Deep Dive into EC3 Data
Intro
Over the last couple of years it’s been rare that a week goes by where I don’t hear about a new embodied carbon tracking tool in the AEC industry or a new policy requiring Environmental Product Declarations (EPDs) for building projects. Just last week my home state of New York announced a ‘buy Clean Concrete’ mandate that requires EPDs be submitted for all concrete mixes used in state construction projects beginning in 2025 (emissions limits are set to 150% of the regional baselines, which is a seemingly useless limitation, but that’s perhaps a topic for another day).
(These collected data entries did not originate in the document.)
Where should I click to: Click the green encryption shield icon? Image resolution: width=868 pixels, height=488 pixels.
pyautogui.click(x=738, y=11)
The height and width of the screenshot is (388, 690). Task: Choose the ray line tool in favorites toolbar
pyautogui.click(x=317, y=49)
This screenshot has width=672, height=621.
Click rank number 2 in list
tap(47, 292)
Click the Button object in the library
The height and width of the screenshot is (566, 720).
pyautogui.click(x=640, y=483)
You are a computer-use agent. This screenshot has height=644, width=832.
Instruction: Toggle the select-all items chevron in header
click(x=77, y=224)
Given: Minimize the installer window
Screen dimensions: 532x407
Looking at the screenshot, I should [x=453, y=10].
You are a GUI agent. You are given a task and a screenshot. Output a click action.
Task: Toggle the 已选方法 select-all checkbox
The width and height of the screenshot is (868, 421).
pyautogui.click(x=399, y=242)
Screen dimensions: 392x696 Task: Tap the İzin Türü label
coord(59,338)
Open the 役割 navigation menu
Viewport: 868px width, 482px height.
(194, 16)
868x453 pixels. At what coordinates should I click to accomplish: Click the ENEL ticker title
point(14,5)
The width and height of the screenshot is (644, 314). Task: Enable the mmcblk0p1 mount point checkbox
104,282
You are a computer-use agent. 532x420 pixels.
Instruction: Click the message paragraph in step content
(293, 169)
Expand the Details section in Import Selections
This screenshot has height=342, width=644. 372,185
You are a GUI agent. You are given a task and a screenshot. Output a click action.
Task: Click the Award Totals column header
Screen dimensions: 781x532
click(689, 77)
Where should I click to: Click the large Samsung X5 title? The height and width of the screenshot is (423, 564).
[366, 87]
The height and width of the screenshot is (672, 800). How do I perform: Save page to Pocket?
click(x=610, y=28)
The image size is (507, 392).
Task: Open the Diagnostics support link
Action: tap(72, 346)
While these new tools and policies represent a positive step forward in addressing carbon emissions in the building industry, I can’t help but wonder about the composition of the data underpinning their development.
Compared to operational carbon, which can be readily traced through energy bills, embodied carbon presents a much more challenging and complex data aggregation problem. And given its relatively recent emergence as a focal point within the industry, it’s no surprise that the data surrounding embodied carbon is still relatively new and evolving.
One of the best tools that the industry does have at the moment in regards to embodied carbon data is the EC3 database by Building Transparency. In short, the EC3 database contains digitized EPDs from manufacturers around the world, which is free and openly accessible. (I should probably note that while I’m admittedly a fanboy of EC3, I have no affiliation with them.) This accessibility of the database has made it a common data source for a variety of embodied carbon tools that have come out in recent years. While it’s great that the industry is beginning to make strides in connecting our design processes to real data, it’s important that we have a sound understanding of the data that decisions are being based on.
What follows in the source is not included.